= Directions for this task =
From the data below, repeat exactly the lines from the line with "Viewport: 1168px width, 1081px" to the line with "The image size is (477, 294).", both included.

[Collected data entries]
------------------------------------------------------------------------
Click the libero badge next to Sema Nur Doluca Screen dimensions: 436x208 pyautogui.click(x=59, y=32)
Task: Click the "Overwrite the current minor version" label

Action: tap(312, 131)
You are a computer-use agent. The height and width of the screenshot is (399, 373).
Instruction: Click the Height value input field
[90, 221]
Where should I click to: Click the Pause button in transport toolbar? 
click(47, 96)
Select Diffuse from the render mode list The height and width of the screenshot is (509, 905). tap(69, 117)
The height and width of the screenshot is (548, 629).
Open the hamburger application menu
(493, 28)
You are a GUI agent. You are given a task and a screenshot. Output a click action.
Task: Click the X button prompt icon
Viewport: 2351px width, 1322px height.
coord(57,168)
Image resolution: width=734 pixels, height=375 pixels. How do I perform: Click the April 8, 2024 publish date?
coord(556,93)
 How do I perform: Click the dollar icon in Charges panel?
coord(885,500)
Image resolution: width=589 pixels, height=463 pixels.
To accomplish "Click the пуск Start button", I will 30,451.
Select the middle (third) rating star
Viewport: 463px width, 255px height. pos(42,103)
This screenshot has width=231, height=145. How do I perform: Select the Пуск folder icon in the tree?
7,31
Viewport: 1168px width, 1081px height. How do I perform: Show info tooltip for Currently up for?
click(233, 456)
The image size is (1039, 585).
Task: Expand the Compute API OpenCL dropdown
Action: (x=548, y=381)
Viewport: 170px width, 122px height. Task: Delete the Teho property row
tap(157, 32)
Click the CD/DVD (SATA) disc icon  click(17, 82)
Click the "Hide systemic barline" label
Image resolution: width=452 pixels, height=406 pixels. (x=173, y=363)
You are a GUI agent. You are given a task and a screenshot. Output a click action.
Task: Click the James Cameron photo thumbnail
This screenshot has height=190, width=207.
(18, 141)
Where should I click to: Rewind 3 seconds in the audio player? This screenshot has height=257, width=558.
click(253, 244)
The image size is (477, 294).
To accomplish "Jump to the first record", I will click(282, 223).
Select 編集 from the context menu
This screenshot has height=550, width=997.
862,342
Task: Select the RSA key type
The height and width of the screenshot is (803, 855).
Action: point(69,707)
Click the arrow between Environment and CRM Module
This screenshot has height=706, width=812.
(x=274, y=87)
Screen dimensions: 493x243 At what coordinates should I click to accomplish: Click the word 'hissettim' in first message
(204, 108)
------------------------------------------------------------------------
= Written solution =
Viewport: 1168px width, 1081px height. How do I perform: Show info tooltip for Currently up for?
click(233, 456)
The image size is (1039, 585).
Task: Expand the Compute API OpenCL dropdown
Action: (x=548, y=381)
Viewport: 170px width, 122px height. Task: Delete the Teho property row
tap(157, 32)
Click the CD/DVD (SATA) disc icon  click(17, 82)
Click the "Hide systemic barline" label
Image resolution: width=452 pixels, height=406 pixels. (x=173, y=363)
You are a GUI agent. You are given a task and a screenshot. Output a click action.
Task: Click the James Cameron photo thumbnail
This screenshot has height=190, width=207.
(18, 141)
Where should I click to: Rewind 3 seconds in the audio player? This screenshot has height=257, width=558.
click(253, 244)
The image size is (477, 294).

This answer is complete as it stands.